Вскоре на грузовом самолете "Дуглас", управляемом Рубеном Чачикяном, я оказался в Москве, где и был передан в руки
родительского правосудия.
*
* *
В
Москве, пока отцу не дали квартиры, мы свалились на голову тети Нади - Надежды
Андреевны, маминой сестры и моей крестной матери. Семья ее жила около Арбата, в
Кривоникольском переулке (он исчез при строительстве
Нового Арбата), в полуподвальной квартире, с окнами на уровне тротуара. Трудно
сейчас представить, как мы вшестером уместились там вместе с хозяевами. Сидеть
дома не всегда было просто, а, следовательно, не всегда интересно.
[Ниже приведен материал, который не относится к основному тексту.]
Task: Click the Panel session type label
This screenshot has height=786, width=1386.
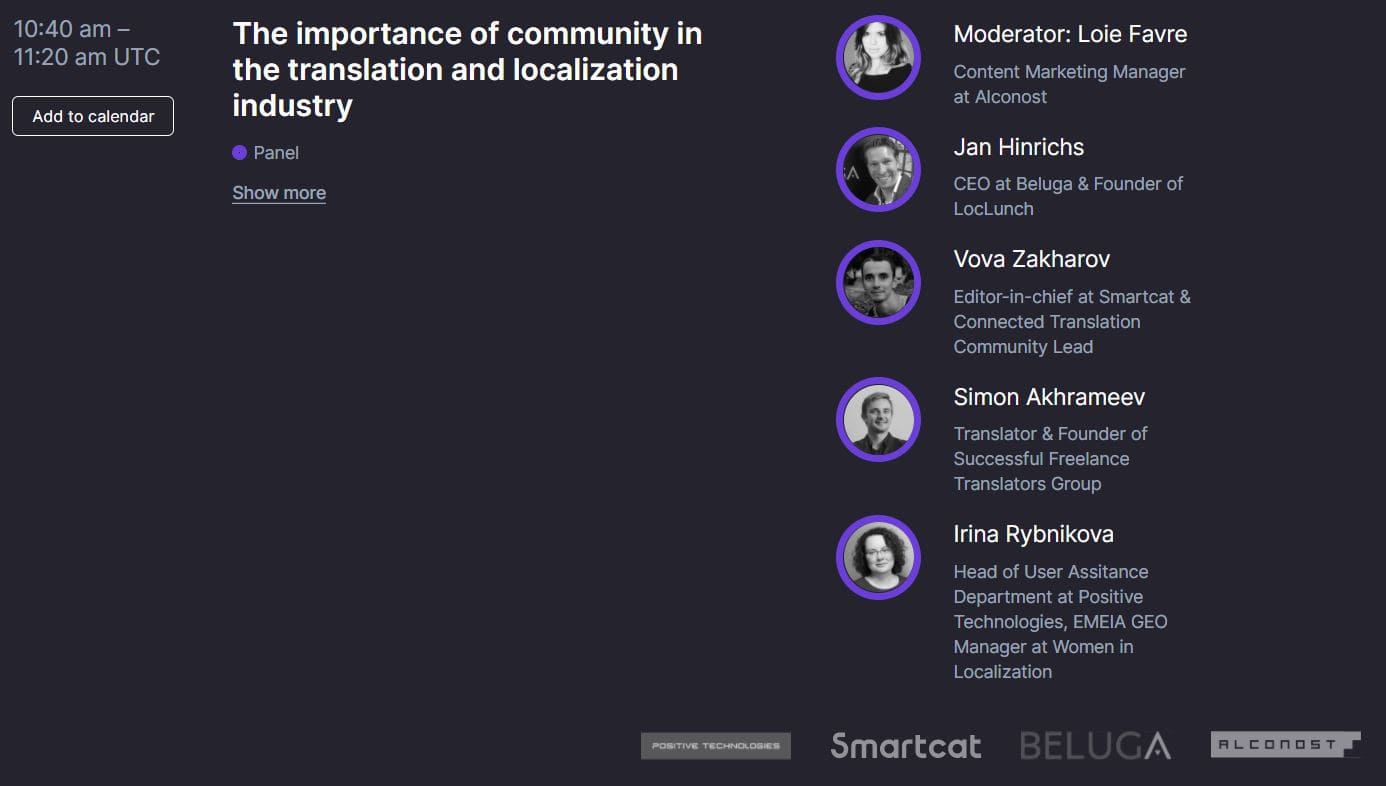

В то же
время С.М. снимал комнату в Резчиковом переулке,
рядом с Арбатом, но ближе к Смоленской площади, таким образом, сообщение с ним
было достаточно простым.
Все
мы получили в подарок вышедшую, и уже мною упомянутую, книгу С.М. "Встречи
с Александром Блоком". В надписи на книге, подаренной мне, он, помимо
уверений в симпатиях, упрекнул меня в том, что я придумал себе поэтический
псевдоним, отказавшись от такой замечательной фамилии - надо сказать я тогда не оценил его упрека и, конечно, должен был
сохранить мою фамилию, как память о моих чудесных родителях.
С.М.
любил одеваться не то, что шикарно (вряд ли это было ему доступно), но с неким
оттенком артистизма - повязывал шарф на особый манер - что-то вроде галстука,
кепку надевал модную, нося чуть-чуть набок, но я это не воспринимал как пижонство и сам пытался иногда делать что-то в этом роде.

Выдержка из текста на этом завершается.